Anya Taylor-Joy as Beth Harmon in The Queen’s Gambit.
Allan Scott, screenwriter, acquired the rights to the 1983 novel by Walter Tevis, The Queen’s Gambit, with the intention of getting it made into a movie. Scott, whose screenwriting credits include co-writing the 1973 psychological thriller, Don’t Look Now, subsequently found, though, that interest was thin on the ground. “I can tell you eight studios that turned Queen’s Gambit down on the grounds that chess doesn’t sell tickets.”
Fast forward to 2020, and the Netflix version of The Queen’s Gambit, co-created by Allan Scott and US writer-director Scott Frank, is the streaming service’s most watched mini-series ever. 28 days after its release it had been watched by 62 million households and also ranked No. 1 in 63 countries. The Google search phrase ‘How to play chess’ has hit a nine-year high. Just today, via Google, I watched a six-minute video explaining in detail the set up for the series’ eponymous chess move.
Allan Scott had to be patient to bring this story to life, but it wasn’t as if he was twiddling his thumbs in the meantime. He’s your quintessential renaissance man: screenwriter, film producer, author, radio presenter, television compere, whisky company chairman, former head of the Scottish Film Production Fund and the Scottish Film Council. More recently, just before The Queen’s Gambit premiered, Scott contracted the coronavirus not once, but twice, within months.
The runaway success has raised the prospect of a second series, problematic, some say, because the author, Walter Tevis, died in 1984 without having written a sequel. Allan Scott, however, doesn’t see the lack of a sequel as an impediment to continuing the story, should that prospect be raised: “You know, when people say that (something can’t be done) you always turn out to be a liar. Yes, of course it can. Because it’s fiction. I can do six episodes of what happens to her right after Russia. I could do you six episodes of ten years later when she tries to make a comeback. I can do you ten episodes of what happens when she gives up chess. Do you know what happens to most great chess players when they give up chess? They take up bridge. I could give you a whole series about bridge!”

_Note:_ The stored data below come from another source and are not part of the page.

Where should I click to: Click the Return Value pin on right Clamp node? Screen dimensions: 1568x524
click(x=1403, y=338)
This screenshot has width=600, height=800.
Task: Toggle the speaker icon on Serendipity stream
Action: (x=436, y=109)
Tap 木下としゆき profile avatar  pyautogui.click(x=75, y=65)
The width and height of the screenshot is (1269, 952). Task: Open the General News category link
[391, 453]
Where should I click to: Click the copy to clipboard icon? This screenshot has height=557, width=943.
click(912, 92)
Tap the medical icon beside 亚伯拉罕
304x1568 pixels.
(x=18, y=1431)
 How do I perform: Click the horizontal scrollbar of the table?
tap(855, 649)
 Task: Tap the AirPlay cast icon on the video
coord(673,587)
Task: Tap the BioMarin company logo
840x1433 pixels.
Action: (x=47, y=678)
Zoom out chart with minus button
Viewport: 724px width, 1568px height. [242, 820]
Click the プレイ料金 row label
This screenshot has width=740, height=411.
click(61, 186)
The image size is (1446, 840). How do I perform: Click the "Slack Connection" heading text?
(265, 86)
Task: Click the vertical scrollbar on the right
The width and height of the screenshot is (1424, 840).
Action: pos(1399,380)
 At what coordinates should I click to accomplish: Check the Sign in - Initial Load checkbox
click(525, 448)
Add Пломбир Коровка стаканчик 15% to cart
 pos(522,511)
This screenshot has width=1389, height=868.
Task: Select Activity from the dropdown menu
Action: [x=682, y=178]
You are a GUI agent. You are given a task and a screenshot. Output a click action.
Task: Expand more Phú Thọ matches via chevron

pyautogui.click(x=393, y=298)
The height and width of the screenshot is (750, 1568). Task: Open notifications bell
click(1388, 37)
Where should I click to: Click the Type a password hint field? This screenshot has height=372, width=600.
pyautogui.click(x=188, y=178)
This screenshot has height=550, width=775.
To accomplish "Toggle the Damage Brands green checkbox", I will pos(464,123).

– Allan Scott, Co-Creator of The Queen’s Gambit.
Whether or not a sequel ever happens can’t diminish the quality of the writing and impeccable production of this sumptuous seven-part series. The art direction captures in vivid detail the Cold War era of the mid-1950’s to the late 1960’s. Chess, that seemingly mundane board game, provides the playing field for some electrifying and highly entertaining encounters. The authenticity of the games themselves guaranteed by the enlisting of former world chess champion, Garry Kasparov, as one of the consultants on the series. And, while Allan Scott never managed to get The Queen’s Gambit to the cinema screen, this fabulous story doesn’t feel the lesser for its home screen run.